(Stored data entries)
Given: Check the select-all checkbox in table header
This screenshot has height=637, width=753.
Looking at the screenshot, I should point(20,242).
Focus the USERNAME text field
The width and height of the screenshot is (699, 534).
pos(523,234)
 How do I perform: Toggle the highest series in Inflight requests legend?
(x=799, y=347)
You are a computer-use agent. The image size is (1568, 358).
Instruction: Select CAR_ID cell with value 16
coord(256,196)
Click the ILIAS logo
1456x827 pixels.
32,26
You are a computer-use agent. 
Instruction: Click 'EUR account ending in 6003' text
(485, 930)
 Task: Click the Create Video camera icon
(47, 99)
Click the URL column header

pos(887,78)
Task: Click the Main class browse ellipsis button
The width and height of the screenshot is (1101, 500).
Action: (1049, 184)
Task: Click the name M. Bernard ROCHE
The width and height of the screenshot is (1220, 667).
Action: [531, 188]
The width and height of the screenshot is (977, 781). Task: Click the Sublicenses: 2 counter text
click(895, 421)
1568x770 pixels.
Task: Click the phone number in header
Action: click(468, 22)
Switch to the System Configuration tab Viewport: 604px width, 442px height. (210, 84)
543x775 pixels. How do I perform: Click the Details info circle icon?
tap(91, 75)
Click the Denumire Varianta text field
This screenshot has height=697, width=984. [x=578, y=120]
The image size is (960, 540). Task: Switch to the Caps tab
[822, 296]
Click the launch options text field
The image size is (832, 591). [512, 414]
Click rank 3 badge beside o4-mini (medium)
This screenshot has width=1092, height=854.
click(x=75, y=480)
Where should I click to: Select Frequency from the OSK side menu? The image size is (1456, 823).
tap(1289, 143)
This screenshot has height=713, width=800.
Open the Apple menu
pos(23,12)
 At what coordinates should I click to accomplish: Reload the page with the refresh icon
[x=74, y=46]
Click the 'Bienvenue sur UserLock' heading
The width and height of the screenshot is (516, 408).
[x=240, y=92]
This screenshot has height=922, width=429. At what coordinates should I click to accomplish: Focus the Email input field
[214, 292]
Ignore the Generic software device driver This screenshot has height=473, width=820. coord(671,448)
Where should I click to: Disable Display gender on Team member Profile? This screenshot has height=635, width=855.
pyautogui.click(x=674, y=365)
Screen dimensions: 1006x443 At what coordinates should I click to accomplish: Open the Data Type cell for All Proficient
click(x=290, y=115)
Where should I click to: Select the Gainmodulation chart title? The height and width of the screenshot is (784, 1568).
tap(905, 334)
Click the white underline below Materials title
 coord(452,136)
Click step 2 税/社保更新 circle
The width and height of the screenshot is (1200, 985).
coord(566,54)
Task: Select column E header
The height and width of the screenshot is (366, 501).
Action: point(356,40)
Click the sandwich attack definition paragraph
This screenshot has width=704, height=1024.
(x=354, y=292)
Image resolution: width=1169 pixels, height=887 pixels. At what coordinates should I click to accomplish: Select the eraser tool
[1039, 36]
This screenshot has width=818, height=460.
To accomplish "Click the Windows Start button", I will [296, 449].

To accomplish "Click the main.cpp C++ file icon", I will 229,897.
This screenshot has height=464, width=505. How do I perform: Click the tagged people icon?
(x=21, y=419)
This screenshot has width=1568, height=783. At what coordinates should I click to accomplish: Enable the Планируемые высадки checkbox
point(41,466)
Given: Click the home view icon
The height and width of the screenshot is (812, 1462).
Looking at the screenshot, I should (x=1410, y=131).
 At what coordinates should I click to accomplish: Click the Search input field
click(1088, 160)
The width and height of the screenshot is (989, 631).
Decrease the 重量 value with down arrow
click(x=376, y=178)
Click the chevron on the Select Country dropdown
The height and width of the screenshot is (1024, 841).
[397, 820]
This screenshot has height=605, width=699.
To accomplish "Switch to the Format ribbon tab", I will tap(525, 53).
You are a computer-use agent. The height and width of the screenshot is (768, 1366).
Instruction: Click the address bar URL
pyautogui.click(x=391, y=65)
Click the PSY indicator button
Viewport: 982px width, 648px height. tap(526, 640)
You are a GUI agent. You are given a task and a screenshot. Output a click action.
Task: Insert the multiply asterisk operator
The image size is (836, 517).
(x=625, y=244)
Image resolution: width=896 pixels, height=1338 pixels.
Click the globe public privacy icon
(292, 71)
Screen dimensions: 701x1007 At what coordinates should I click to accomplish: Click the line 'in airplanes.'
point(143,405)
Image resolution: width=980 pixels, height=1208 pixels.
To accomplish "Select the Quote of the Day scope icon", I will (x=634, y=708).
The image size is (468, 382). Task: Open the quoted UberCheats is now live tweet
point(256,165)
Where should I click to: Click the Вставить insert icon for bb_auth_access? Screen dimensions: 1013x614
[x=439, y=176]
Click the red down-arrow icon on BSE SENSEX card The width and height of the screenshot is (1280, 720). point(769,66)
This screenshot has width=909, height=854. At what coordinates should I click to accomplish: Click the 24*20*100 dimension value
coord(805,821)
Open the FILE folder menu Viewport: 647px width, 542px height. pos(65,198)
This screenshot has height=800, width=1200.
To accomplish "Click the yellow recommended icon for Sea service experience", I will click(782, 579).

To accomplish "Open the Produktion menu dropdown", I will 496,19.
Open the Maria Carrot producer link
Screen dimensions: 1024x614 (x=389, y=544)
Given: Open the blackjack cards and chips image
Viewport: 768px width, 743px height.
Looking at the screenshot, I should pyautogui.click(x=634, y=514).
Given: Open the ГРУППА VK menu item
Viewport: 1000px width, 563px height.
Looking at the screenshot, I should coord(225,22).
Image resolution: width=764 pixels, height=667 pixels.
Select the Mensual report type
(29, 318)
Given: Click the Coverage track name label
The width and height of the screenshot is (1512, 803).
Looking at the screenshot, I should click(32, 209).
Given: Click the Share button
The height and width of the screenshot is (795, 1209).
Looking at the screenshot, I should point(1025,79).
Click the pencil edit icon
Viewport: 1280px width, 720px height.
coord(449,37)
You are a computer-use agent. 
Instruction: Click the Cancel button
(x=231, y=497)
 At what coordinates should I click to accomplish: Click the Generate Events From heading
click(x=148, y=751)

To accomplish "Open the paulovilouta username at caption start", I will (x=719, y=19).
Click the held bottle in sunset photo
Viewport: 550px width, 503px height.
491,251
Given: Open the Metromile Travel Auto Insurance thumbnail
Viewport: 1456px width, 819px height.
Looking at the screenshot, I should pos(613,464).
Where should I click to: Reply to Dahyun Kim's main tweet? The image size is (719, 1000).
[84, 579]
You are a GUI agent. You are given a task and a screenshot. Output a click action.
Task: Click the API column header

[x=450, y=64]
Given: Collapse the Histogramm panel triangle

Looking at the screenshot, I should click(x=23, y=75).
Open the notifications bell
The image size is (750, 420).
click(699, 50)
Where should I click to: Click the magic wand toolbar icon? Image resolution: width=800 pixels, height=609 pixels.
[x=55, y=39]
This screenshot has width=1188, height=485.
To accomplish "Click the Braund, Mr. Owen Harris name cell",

◆ BRIEF
Every line above that holds the word "dropdown" is to be found and copied.

◆ THE ANSWER
Click the chevron on the Select Country dropdown
To accomplish "Open the Produktion menu dropdown", I will 496,19.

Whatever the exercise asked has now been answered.